Stored items
▬▬▬▬▬▬
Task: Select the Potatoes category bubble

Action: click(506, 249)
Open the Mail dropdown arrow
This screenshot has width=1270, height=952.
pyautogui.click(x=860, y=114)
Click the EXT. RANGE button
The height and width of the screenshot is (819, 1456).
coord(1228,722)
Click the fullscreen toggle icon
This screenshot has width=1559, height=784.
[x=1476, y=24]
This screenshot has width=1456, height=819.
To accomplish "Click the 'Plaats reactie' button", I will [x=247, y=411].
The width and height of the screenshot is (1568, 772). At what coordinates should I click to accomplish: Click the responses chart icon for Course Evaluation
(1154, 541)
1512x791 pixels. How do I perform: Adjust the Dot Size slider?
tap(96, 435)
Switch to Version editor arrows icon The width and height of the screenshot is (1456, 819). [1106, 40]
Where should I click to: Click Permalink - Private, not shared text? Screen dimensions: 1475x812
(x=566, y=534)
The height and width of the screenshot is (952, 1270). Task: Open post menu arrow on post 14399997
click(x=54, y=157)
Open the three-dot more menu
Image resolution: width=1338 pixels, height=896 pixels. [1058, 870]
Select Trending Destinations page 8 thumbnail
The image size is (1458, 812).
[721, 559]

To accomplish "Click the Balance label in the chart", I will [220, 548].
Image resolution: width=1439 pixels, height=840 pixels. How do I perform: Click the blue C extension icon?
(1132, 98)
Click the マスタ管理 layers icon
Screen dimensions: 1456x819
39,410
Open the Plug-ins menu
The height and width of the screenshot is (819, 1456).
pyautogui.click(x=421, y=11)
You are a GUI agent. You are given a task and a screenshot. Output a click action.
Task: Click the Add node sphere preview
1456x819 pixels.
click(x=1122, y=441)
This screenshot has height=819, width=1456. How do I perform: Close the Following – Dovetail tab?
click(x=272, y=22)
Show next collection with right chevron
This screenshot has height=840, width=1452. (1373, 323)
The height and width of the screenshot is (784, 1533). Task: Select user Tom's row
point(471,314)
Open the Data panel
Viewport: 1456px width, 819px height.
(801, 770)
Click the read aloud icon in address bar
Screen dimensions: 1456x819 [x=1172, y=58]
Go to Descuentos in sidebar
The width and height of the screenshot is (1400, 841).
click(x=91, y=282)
▬▬▬▬▬▬
Can you give every line above again, exactly as written?

## Exercise output
Task: Select the Potatoes category bubble

Action: click(506, 249)
Open the Mail dropdown arrow
This screenshot has width=1270, height=952.
pyautogui.click(x=860, y=114)
Click the EXT. RANGE button
The height and width of the screenshot is (819, 1456).
coord(1228,722)
Click the fullscreen toggle icon
This screenshot has width=1559, height=784.
[x=1476, y=24]
This screenshot has width=1456, height=819.
To accomplish "Click the 'Plaats reactie' button", I will [x=247, y=411].
The width and height of the screenshot is (1568, 772). At what coordinates should I click to accomplish: Click the responses chart icon for Course Evaluation
(1154, 541)
1512x791 pixels. How do I perform: Adjust the Dot Size slider?
tap(96, 435)
Switch to Version editor arrows icon The width and height of the screenshot is (1456, 819). [1106, 40]
Where should I click to: Click Permalink - Private, not shared text? Screen dimensions: 1475x812
(x=566, y=534)
The height and width of the screenshot is (952, 1270). Task: Open post menu arrow on post 14399997
click(x=54, y=157)
Open the three-dot more menu
Image resolution: width=1338 pixels, height=896 pixels. [1058, 870]
Select Trending Destinations page 8 thumbnail
The image size is (1458, 812).
[721, 559]

To accomplish "Click the Balance label in the chart", I will [220, 548].
Image resolution: width=1439 pixels, height=840 pixels. How do I perform: Click the blue C extension icon?
(1132, 98)
Click the マスタ管理 layers icon
Screen dimensions: 1456x819
39,410
Open the Plug-ins menu
The height and width of the screenshot is (819, 1456).
pyautogui.click(x=421, y=11)
You are a GUI agent. You are given a task and a screenshot. Output a click action.
Task: Click the Add node sphere preview
1456x819 pixels.
click(x=1122, y=441)
This screenshot has height=819, width=1456. How do I perform: Close the Following – Dovetail tab?
click(x=272, y=22)
Show next collection with right chevron
This screenshot has height=840, width=1452. (1373, 323)
The height and width of the screenshot is (784, 1533). Task: Select user Tom's row
point(471,314)
Open the Data panel
Viewport: 1456px width, 819px height.
(801, 770)
Click the read aloud icon in address bar
Screen dimensions: 1456x819 [x=1172, y=58]
Go to Descuentos in sidebar
The width and height of the screenshot is (1400, 841).
click(x=91, y=282)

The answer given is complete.